Does Meal Timing Matter?

meal timing

We all know that most people preach an “eat less, move more” philosophy when it comes to weight loss. However, there have been more articles that suggest the timing of when we eat our food is also an important factor in weight loss and in weight management. It has become a frequently discussed topic, especially after fasting diets like the 5:2 diet became popular. This comes at a time when the traditional American eating pattern is evolving. Research has shown that we are now eating more snacks and fewer meals, which means that there are shorter periods between eating than before, and a longer length of time from the time of day when we start eating to the time of day we stop.  Of course, when it comes to weight loss, the most important factor is that you consume fewer calories overall, but it’s beginning to look like the timing of those calories also matters.

A 2017 study published by the National Library of Medicine highlighted the importance of meal timing.  Researchers found that subjects who snacked throughout the day were more likely to have a high BMI compared to those who didn’t. Subjects who ate one or two meals per day had a yearly reduction in BMI compared to those who ate three meals per day. Interestingly, those who fasted for longer overnight (for more than 18 hours) were also more likely to have a low BMI, however skipping breakfast was associated with having a high BMI, and those who consumed breakfast as the largest meal of the day experienced a significant decrease in BMI.
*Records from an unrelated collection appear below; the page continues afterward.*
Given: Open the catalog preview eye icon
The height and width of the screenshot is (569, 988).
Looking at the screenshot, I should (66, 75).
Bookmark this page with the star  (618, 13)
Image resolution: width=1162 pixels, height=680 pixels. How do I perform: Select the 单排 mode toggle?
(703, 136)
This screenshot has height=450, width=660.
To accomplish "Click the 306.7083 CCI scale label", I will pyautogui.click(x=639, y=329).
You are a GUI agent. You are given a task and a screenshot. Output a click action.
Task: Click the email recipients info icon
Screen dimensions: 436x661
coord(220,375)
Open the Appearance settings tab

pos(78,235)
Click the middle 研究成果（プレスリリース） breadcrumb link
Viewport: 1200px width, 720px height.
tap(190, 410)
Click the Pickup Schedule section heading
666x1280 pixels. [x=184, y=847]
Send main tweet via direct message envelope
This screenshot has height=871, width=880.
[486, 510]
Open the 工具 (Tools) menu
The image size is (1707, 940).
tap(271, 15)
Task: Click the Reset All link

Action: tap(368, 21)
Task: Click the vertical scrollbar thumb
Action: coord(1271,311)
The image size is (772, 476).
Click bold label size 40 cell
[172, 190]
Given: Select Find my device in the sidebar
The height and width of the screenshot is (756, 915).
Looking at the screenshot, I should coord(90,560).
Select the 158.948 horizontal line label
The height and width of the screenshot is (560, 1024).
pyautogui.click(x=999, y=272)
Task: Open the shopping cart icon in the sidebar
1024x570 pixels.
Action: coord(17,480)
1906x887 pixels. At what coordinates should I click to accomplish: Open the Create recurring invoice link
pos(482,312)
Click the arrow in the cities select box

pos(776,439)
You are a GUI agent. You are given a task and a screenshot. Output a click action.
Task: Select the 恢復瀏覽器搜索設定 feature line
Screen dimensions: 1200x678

Another small study examined the effect of meal timing by assigning participants to either daytime eating between 8 a.m. and 7 p.m.,  or delayed eating between noon and 11 p.m. They found that research subjects in the delayed eating group had increases in weight, insulin, fasting glucose, cholesterol, and triglyceride levels, even if they ate the same number of calories and got the same amount of sleep as those eating earlier. The small sample size in this study means that we cannot draw recommendations from it, but it does indicate the need for larger studies to explore this theory of timing as a factor for weight management and fat metabolism.

This echoes a study published in 2013, which randomized participants into a ‘big breakfast’ group or a ‘big dinner’ group, while ensuring both groups ate the same number of calories. They found that the group who ate the bigger dinner lost less weight that the group eating the bigger breakfast. The group who ate the bigger breakfast also had improvements seen in their triglyceride, fasting glucose, and insulin levels.

Another study found that participants who ate lunch after 3pm lost less weight, and had slower rates of weight loss than those who ate lunch earlier in the day, even though both groups were eating roughly the same amount of calories.

While the research above is exciting, the limited number of studies is not enough evidence to make concrete recommendations. Every individual is different, and we believe that listening to your body is the most important thing you can do. If you are interested in the difference meal patterns make, try changing up the size of your meals to see how you feel.